El verano pasado, viajé a áreas costales diferentes en Costa Rica con una organización que se llama Aventuras de Liderazgo Global (GLA), dónde hice voluntariado por proyectos diferentes con grupos locales que se enfocan en la conservación de las tortugas marinas y la protección del medio ambiente de Costa Rica. Entre los proyectos de servicio nuestro grupo pudo explorar la hermosa biodiversidad de Costa Rica a través de distintas excursiones y experiencias culturales.
Para empezar, nuestro primer proyecto de servicio fue en Montezuma, dónde hicimos voluntariado con una organización llamada ASVO (Asociación de Voluntarios para el Servicio en Áreas Protegidas de Costa Rica). Uno de los proyectos en los que ayudé fue asegurar las áreas para la eclosión de los huevos de las tortugas marinas. Después que nazcan, los voluntarios ayudarán a los bebés tortugas a llegar sin peligro al océano. Al día siguiente, limpiamos los escombros de la tormenta y la basura de la playa local para que las tortugas hembras tuvieran una zona limpia para construir sus nidos y proteger a la fauna de comer cualquier cosa dañina.
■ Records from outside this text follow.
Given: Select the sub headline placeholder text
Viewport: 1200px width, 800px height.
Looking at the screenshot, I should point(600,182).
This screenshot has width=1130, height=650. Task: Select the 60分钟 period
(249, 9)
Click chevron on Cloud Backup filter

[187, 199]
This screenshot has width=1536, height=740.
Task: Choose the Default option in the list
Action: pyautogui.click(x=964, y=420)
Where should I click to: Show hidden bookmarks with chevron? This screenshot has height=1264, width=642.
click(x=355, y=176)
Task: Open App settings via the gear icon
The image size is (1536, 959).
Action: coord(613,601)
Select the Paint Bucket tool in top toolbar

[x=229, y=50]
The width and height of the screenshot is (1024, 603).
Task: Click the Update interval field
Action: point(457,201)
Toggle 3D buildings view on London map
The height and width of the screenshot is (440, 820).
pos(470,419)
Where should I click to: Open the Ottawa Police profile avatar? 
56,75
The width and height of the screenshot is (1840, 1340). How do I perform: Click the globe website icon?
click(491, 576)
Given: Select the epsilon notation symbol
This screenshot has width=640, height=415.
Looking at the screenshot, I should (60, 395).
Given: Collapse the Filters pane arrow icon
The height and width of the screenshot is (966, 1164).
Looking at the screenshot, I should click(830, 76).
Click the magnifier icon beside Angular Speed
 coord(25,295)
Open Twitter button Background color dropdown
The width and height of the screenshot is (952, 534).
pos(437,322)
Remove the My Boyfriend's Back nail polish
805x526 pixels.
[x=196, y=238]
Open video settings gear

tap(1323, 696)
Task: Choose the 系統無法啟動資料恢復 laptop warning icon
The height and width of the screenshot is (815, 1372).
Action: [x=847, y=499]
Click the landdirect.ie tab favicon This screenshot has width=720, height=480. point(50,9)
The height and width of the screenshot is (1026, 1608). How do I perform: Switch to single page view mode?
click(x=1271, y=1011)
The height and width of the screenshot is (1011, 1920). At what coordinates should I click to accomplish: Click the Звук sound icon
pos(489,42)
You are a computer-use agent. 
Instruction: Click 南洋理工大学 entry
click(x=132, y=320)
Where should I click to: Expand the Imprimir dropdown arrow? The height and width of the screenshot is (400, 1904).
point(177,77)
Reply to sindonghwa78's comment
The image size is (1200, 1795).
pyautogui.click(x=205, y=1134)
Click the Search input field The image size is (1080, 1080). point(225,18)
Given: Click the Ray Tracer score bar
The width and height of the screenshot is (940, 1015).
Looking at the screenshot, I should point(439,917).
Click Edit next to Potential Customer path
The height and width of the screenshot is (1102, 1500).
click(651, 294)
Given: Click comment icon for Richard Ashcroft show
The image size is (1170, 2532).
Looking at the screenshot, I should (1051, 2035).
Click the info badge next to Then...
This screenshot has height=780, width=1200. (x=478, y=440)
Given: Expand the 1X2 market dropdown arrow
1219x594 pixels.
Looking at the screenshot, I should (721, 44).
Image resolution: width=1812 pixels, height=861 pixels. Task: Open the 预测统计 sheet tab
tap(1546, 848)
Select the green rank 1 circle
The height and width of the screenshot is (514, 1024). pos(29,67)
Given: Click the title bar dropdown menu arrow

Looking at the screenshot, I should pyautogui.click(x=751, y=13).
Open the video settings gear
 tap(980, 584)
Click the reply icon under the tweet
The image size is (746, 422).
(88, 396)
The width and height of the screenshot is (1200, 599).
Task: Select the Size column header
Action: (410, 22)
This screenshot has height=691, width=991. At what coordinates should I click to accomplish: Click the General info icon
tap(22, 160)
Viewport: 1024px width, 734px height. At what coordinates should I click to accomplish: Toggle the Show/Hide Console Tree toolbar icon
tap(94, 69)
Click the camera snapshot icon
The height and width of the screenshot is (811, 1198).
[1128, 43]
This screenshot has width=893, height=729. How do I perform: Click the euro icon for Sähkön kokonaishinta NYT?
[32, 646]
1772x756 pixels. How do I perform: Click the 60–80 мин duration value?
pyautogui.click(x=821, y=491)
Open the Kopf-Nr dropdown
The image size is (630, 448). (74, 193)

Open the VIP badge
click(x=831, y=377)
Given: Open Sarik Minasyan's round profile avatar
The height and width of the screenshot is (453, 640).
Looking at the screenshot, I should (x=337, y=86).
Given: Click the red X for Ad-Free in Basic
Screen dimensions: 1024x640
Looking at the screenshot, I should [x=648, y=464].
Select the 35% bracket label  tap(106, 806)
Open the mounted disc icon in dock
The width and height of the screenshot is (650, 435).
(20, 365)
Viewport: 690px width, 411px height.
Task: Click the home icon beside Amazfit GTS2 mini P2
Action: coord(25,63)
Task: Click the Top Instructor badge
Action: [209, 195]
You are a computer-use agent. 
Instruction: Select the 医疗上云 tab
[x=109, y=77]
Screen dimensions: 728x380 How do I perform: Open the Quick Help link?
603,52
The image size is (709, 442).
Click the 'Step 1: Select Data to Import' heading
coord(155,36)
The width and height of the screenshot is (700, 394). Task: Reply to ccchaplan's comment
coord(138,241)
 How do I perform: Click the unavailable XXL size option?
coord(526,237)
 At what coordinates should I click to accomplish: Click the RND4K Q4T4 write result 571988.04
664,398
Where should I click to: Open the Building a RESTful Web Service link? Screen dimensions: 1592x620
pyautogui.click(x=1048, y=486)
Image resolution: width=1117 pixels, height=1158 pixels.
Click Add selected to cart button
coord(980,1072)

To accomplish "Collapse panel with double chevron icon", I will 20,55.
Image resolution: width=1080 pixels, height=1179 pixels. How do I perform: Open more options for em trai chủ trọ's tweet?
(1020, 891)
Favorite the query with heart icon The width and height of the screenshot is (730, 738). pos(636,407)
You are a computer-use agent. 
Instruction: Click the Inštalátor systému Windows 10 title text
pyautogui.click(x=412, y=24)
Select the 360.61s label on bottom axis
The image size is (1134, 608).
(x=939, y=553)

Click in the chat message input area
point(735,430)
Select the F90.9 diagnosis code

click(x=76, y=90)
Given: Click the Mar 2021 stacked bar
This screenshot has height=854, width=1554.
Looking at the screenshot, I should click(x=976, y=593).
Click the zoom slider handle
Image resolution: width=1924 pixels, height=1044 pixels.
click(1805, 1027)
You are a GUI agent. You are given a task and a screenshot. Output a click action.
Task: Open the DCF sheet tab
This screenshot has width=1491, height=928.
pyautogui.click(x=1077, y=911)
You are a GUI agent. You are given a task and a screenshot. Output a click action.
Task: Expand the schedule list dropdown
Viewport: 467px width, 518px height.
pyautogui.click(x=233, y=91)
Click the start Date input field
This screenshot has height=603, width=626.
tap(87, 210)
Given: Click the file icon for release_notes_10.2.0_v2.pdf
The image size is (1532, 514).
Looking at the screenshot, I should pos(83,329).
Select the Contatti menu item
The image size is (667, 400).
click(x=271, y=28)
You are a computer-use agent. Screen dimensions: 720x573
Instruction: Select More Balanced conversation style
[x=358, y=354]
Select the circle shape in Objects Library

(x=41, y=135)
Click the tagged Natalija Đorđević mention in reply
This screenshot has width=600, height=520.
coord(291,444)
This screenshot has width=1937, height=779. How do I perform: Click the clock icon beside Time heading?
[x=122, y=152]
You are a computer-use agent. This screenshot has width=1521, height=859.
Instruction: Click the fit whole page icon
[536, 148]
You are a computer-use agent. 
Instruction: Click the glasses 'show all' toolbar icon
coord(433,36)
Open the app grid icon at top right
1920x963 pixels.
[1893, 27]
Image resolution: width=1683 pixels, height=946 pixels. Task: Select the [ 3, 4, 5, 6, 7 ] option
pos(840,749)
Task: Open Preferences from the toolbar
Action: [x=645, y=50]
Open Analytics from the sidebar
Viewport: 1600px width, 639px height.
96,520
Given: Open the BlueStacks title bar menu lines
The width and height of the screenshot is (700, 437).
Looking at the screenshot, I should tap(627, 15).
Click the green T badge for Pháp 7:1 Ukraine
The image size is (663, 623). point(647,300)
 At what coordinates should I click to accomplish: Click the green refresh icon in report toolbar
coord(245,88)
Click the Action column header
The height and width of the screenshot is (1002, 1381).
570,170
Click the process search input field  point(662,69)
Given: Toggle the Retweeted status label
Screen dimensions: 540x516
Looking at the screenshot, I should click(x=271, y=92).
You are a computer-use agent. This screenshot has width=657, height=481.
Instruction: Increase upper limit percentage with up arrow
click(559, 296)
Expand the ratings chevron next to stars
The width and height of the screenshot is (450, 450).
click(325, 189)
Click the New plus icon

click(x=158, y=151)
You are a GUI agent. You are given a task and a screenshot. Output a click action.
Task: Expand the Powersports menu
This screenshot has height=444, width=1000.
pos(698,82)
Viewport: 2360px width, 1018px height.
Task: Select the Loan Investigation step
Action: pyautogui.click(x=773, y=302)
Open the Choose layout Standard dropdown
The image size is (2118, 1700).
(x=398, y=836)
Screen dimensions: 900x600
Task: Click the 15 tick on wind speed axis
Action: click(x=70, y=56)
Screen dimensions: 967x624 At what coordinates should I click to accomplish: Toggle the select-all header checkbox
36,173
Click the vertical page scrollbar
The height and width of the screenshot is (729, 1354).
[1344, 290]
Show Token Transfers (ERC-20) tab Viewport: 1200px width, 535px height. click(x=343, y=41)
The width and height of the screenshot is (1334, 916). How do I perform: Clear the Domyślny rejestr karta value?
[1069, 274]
Además, otro proyecto que disfruté fue cuando pintamos signos con frases ambientales para poner en la comunidad y cerca de las playas locales. Estos signos animaron a la comunidad a ser consciente de cualquier basura o plástico que tuvieran y proteger el océano. Cuando hicimos voluntariado, aprendí muchas cosas valiosas sobre los esfuerzos para cuidar el medio ambiente marino y la población de las tortugas marinas.
Después de nuestro tiempo en Montezuma, viajamos a Parrita, dónde hicimos voluntariado con una organización para plantar árboles de coco por la playa, los cuales protegen el área costal durante las tormentas. También, despejamos vegetación para un nuevo criadero de tortugas que se construyó en el área local. Cerca del hostal donde nos quedamos, caminamos por la playa y recogimos basura y plástico en la orilla del océano en las mañanas.
Cuando nuestro grupo hacíamos voluntariados, tuvimos oportunidades de explorar la biodiversidad y cultura de Costa Rica. Una noche, hicimos kayak hasta una laguna donde vimos la bioluminiscencia en el agua, o como les gusta llamar “estrellas líquidas,” que están hechas de microorganismos. Durante nuestro viaje a otro pueblo costero, exploramos los mercados del centro y compramos frutas frescas. Un día, después de un proyecto de servicio, unos miembros del nuestro grupo y yo caminamos por la selva tropical hasta una cascada en Montezuma donde pasamos un rato nadando en el agua refrescante. Para cena, durante una noche en Parrita, fuimos a la casa de una mujer local donde ella nos enseñó a hacer empanadas y nos compartió sobre la cultura de Costa Rica. Hacia el final de nuestro viaje, nuestro grupo hizo un recorrido por la selva tropical en El Parque Nacional Manuel Antonio, donde nuestro guía nos identificó diferentes áreas de la selva tropical con plantas y animales nativos del país. Después de nuestro recorrido, nadamos en la playa y disfrutamos las memorias de nuestro viaje antes de regreso.
En definitiva, mi viaje a Costa Rica fue muy memorable y voy a recordar todas estas experiencias únicas con alegría. Estoy agradecido por todas las personas amables que conocí y trabajé con por la conservación del medio ambiente y las tortugas marinas de Costa Rica. La biodiversidad y cultura de Costa Rica es única en su tipo, y espero volver un día a hacer voluntariado por estos esfuerzos conservaciones y explorar la naturaleza hermosa Costa Rica de nuevo.